Data records —
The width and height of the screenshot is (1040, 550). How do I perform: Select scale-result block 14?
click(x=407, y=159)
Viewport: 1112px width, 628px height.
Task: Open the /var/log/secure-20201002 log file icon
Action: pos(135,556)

Problem description —
Reproduce the data above line for line, changing nothing.

Solution to the exercise —
The width and height of the screenshot is (1040, 550). How do I perform: Select scale-result block 14?
click(x=407, y=159)
Viewport: 1112px width, 628px height.
Task: Open the /var/log/secure-20201002 log file icon
Action: pos(135,556)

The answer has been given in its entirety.